Na noite de Halloween, 31 de outubro de 1871, Emily e Mary, meias-irmãs do escritor, poeta e dramaturgo Oscar Wilde, compareceram a um baile em Drumaconnor House, na Irlanda.

Perto do final da noite, Emily estava dançando uma última valsa com Andrew Nicholl Reid, seu anfitrião, e, em um de seus giros perto de uma lareira, seu vestido roçou nas brasas e pegou fogo.

Reid tentou em vão extinguir as chamas; quando Mary correu para ajudá-la, tudo o que ela fez foi colocar fogo em sua própria roupa também.

Ambas as meninas morreram alguns dias depois.

Seu pai, William, estava tão perturbado que seus “choros podiam ser ouvidos do lado de fora da casa”, contou um amigo. Oscar, que aos 17 anos ainda morava com ele, ouvia o choro mais de perto.

As irmãs Wilde ficaram para a história como duas das milhares de fatalidades de uma das vestimentas mais amadas e ridicularizadas de todos os tempos: a crinolina, que são armações usadas sob as saias.

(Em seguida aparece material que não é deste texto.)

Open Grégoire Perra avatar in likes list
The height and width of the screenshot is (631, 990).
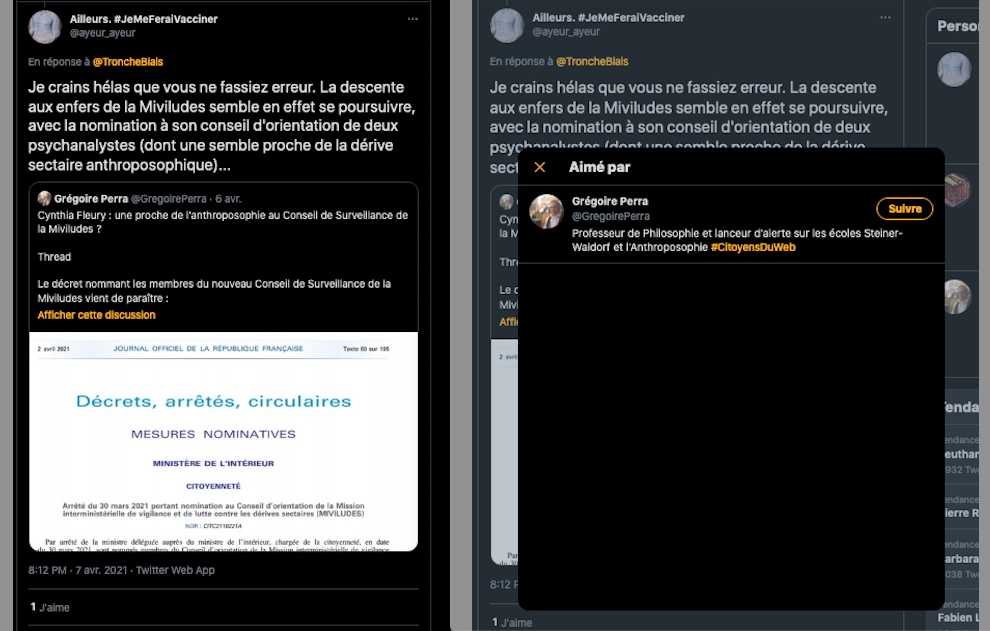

A crinolina é uma reencarnação da anágua, peça popular e criticada que havia sido usada no século 18 — mas com uma diferença.

Enquanto a estrutura das anáguas era feita de osso de baleia, crina de cavalo, vime, madeira e até borracha inflável, a das crinolinas era feita de metal.

E, com a invenção da máquina de costura na década de 1850, eles puderam ser produzidas em massa.

Tal era sua popularidade que apenas um ano depois que a crinolina com armação de aço foi patenteada em 1856, o Reino Unido importou 40 mil toneladas de aço sueco para produzi-las.

Em uma fábrica de Sheffield, 800 mulheres produziam 8 mil crinolinas por dia, uma taxa que não acompanhava a demanda, de acordo com o livro Crinoline, Fashion’s Most Magnificent Disaster, de Brian May e Denis Pellerin.

A vestimenta era criticada pela mais famosa das enfermeiras da época, Florence Nightingale, que chamou a crinolina de “um traje absurdo e hediondo”. Ela queria que as autoridades revelassem o número de mortes que o traje havia causado.

Era — e ainda é — difícil saber realmente quantas mulheres morreram.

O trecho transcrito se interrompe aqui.